Task instructions: Write out all entries word for word.

#### Source data

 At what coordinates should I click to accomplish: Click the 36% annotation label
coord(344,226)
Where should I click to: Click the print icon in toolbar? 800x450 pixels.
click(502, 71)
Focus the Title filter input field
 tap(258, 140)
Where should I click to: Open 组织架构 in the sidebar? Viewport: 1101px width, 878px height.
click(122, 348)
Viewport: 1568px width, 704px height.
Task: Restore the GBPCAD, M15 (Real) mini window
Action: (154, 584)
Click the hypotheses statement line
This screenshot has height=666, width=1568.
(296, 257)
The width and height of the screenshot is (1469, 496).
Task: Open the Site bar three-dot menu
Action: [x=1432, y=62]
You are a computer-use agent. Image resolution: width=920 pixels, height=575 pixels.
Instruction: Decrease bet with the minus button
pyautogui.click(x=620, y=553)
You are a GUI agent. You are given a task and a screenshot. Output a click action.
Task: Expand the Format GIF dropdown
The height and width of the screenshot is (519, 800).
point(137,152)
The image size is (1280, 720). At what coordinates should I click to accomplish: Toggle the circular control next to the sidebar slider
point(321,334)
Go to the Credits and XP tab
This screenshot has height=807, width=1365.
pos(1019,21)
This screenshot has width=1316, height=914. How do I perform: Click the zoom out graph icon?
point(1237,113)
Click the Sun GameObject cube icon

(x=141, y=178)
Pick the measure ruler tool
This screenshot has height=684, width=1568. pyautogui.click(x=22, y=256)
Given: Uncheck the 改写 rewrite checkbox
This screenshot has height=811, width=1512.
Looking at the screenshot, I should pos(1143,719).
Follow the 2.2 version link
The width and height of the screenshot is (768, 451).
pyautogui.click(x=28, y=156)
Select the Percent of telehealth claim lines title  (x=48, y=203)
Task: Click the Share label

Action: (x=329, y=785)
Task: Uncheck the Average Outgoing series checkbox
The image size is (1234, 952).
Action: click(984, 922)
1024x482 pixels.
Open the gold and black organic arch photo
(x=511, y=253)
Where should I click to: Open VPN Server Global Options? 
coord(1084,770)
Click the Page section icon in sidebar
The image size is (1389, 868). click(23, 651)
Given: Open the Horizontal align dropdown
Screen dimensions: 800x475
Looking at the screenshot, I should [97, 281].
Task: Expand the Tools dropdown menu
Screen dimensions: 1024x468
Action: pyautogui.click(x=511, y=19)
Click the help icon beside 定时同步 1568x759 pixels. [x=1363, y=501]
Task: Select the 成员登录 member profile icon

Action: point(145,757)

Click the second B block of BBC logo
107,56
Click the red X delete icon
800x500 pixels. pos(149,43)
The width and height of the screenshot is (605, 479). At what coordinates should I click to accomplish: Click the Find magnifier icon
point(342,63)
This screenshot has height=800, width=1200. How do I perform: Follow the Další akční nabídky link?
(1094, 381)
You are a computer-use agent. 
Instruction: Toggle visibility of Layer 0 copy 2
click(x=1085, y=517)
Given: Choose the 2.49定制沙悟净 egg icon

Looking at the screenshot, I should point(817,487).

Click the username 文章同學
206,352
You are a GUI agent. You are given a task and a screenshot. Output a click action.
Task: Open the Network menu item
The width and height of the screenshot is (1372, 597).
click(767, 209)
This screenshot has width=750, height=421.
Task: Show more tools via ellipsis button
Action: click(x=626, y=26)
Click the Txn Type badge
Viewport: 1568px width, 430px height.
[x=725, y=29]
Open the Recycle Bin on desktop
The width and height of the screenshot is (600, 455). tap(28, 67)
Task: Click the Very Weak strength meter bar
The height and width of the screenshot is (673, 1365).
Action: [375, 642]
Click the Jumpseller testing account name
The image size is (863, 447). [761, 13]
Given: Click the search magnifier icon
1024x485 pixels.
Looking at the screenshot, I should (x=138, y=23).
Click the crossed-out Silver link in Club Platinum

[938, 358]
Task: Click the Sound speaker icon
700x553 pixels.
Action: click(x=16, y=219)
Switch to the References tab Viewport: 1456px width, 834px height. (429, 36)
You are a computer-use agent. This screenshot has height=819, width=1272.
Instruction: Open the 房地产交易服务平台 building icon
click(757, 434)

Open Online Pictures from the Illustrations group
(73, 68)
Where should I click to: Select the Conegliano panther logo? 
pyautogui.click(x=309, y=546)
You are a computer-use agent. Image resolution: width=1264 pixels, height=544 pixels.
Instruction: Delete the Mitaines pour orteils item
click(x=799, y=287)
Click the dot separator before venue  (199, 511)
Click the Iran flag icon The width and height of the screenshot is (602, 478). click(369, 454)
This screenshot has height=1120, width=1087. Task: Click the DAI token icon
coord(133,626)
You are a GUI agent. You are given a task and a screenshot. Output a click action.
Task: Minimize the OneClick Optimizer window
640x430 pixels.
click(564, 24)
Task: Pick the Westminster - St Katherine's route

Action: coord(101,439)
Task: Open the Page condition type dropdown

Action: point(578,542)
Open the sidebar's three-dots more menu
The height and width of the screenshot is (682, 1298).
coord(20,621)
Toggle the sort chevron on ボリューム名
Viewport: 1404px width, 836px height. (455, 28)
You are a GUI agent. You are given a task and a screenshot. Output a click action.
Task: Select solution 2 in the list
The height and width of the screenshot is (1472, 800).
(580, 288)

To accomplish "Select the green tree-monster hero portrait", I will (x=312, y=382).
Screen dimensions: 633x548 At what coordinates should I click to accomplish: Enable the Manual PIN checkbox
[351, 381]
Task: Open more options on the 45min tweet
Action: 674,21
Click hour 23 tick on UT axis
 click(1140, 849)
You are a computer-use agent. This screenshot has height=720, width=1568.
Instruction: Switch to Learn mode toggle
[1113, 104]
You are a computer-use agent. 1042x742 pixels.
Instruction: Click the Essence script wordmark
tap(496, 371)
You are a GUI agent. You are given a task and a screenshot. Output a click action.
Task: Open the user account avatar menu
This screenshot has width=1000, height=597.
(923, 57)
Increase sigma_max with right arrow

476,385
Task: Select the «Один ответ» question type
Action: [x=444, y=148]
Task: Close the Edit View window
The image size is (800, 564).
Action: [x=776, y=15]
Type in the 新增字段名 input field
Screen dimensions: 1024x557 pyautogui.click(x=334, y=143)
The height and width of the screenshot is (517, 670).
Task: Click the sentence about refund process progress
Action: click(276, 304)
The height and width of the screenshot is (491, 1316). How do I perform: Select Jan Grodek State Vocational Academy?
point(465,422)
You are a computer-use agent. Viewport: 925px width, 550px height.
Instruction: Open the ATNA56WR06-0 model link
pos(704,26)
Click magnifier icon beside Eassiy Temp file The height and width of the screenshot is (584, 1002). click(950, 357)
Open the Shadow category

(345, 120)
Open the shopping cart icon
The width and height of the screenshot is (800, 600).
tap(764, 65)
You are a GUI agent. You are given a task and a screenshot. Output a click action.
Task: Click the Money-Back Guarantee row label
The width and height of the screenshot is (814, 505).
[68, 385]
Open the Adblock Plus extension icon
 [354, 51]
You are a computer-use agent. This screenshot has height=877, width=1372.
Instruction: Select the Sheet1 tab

########

Worked solution:
 At what coordinates should I click to accomplish: Click the 36% annotation label
coord(344,226)
Where should I click to: Click the print icon in toolbar? 800x450 pixels.
click(502, 71)
Focus the Title filter input field
 tap(258, 140)
Where should I click to: Open 组织架构 in the sidebar? Viewport: 1101px width, 878px height.
click(122, 348)
Viewport: 1568px width, 704px height.
Task: Restore the GBPCAD, M15 (Real) mini window
Action: (154, 584)
Click the hypotheses statement line
This screenshot has height=666, width=1568.
(296, 257)
The width and height of the screenshot is (1469, 496).
Task: Open the Site bar three-dot menu
Action: [x=1432, y=62]
You are a computer-use agent. Image resolution: width=920 pixels, height=575 pixels.
Instruction: Decrease bet with the minus button
pyautogui.click(x=620, y=553)
You are a GUI agent. You are given a task and a screenshot. Output a click action.
Task: Expand the Format GIF dropdown
The height and width of the screenshot is (519, 800).
point(137,152)
The image size is (1280, 720). At what coordinates should I click to accomplish: Toggle the circular control next to the sidebar slider
point(321,334)
Go to the Credits and XP tab
This screenshot has height=807, width=1365.
pos(1019,21)
This screenshot has width=1316, height=914. How do I perform: Click the zoom out graph icon?
point(1237,113)
Click the Sun GameObject cube icon

(x=141, y=178)
Pick the measure ruler tool
This screenshot has height=684, width=1568. pyautogui.click(x=22, y=256)
Given: Uncheck the 改写 rewrite checkbox
This screenshot has height=811, width=1512.
Looking at the screenshot, I should pos(1143,719).
Follow the 2.2 version link
The width and height of the screenshot is (768, 451).
pyautogui.click(x=28, y=156)
Select the Percent of telehealth claim lines title  (x=48, y=203)
Task: Click the Share label

Action: (x=329, y=785)
Task: Uncheck the Average Outgoing series checkbox
The image size is (1234, 952).
Action: click(984, 922)
1024x482 pixels.
Open the gold and black organic arch photo
(x=511, y=253)
Where should I click to: Open VPN Server Global Options? 
coord(1084,770)
Click the Page section icon in sidebar
The image size is (1389, 868). click(23, 651)
Given: Open the Horizontal align dropdown
Screen dimensions: 800x475
Looking at the screenshot, I should [97, 281].
Task: Expand the Tools dropdown menu
Screen dimensions: 1024x468
Action: pyautogui.click(x=511, y=19)
Click the help icon beside 定时同步 1568x759 pixels. [x=1363, y=501]
Task: Select the 成员登录 member profile icon

Action: point(145,757)

Click the second B block of BBC logo
107,56
Click the red X delete icon
800x500 pixels. pos(149,43)
The width and height of the screenshot is (605, 479). At what coordinates should I click to accomplish: Click the Find magnifier icon
point(342,63)
This screenshot has height=800, width=1200. How do I perform: Follow the Další akční nabídky link?
(1094, 381)
You are a computer-use agent. 
Instruction: Toggle visibility of Layer 0 copy 2
click(x=1085, y=517)
Given: Choose the 2.49定制沙悟净 egg icon

Looking at the screenshot, I should point(817,487).

Click the username 文章同學
206,352
You are a GUI agent. You are given a task and a screenshot. Output a click action.
Task: Open the Network menu item
The width and height of the screenshot is (1372, 597).
click(767, 209)
This screenshot has width=750, height=421.
Task: Show more tools via ellipsis button
Action: click(x=626, y=26)
Click the Txn Type badge
Viewport: 1568px width, 430px height.
[x=725, y=29]
Open the Recycle Bin on desktop
The width and height of the screenshot is (600, 455). tap(28, 67)
Task: Click the Very Weak strength meter bar
The height and width of the screenshot is (673, 1365).
Action: [375, 642]
Click the Jumpseller testing account name
The image size is (863, 447). [761, 13]
Given: Click the search magnifier icon
1024x485 pixels.
Looking at the screenshot, I should (x=138, y=23).
Click the crossed-out Silver link in Club Platinum

[938, 358]
Task: Click the Sound speaker icon
700x553 pixels.
Action: click(x=16, y=219)
Switch to the References tab Viewport: 1456px width, 834px height. (429, 36)
You are a computer-use agent. This screenshot has height=819, width=1272.
Instruction: Open the 房地产交易服务平台 building icon
click(757, 434)

Open Online Pictures from the Illustrations group
(73, 68)
Where should I click to: Select the Conegliano panther logo? 
pyautogui.click(x=309, y=546)
You are a computer-use agent. Image resolution: width=1264 pixels, height=544 pixels.
Instruction: Delete the Mitaines pour orteils item
click(x=799, y=287)
Click the dot separator before venue  (199, 511)
Click the Iran flag icon The width and height of the screenshot is (602, 478). click(369, 454)
This screenshot has height=1120, width=1087. Task: Click the DAI token icon
coord(133,626)
You are a GUI agent. You are given a task and a screenshot. Output a click action.
Task: Minimize the OneClick Optimizer window
640x430 pixels.
click(564, 24)
Task: Pick the Westminster - St Katherine's route

Action: coord(101,439)
Task: Open the Page condition type dropdown

Action: point(578,542)
Open the sidebar's three-dots more menu
The height and width of the screenshot is (682, 1298).
coord(20,621)
Toggle the sort chevron on ボリューム名
Viewport: 1404px width, 836px height. (455, 28)
You are a GUI agent. You are given a task and a screenshot. Output a click action.
Task: Select solution 2 in the list
The height and width of the screenshot is (1472, 800).
(580, 288)

To accomplish "Select the green tree-monster hero portrait", I will (x=312, y=382).
Screen dimensions: 633x548 At what coordinates should I click to accomplish: Enable the Manual PIN checkbox
[351, 381]
Task: Open more options on the 45min tweet
Action: 674,21
Click hour 23 tick on UT axis
 click(1140, 849)
You are a computer-use agent. This screenshot has height=720, width=1568.
Instruction: Switch to Learn mode toggle
[1113, 104]
You are a computer-use agent. 1042x742 pixels.
Instruction: Click the Essence script wordmark
tap(496, 371)
You are a GUI agent. You are given a task and a screenshot. Output a click action.
Task: Open the user account avatar menu
This screenshot has width=1000, height=597.
(923, 57)
Increase sigma_max with right arrow

476,385
Task: Select the «Один ответ» question type
Action: [x=444, y=148]
Task: Close the Edit View window
The image size is (800, 564).
Action: [x=776, y=15]
Type in the 新增字段名 input field
Screen dimensions: 1024x557 pyautogui.click(x=334, y=143)
The height and width of the screenshot is (517, 670).
Task: Click the sentence about refund process progress
Action: click(276, 304)
The height and width of the screenshot is (491, 1316). How do I perform: Select Jan Grodek State Vocational Academy?
point(465,422)
You are a computer-use agent. Viewport: 925px width, 550px height.
Instruction: Open the ATNA56WR06-0 model link
pos(704,26)
Click magnifier icon beside Eassiy Temp file The height and width of the screenshot is (584, 1002). click(950, 357)
Open the Shadow category

(345, 120)
Open the shopping cart icon
The width and height of the screenshot is (800, 600).
tap(764, 65)
You are a GUI agent. You are given a task and a screenshot. Output a click action.
Task: Click the Money-Back Guarantee row label
The width and height of the screenshot is (814, 505).
[68, 385]
Open the Adblock Plus extension icon
 [354, 51]
You are a computer-use agent. This screenshot has height=877, width=1372.
Instruction: Select the Sheet1 tab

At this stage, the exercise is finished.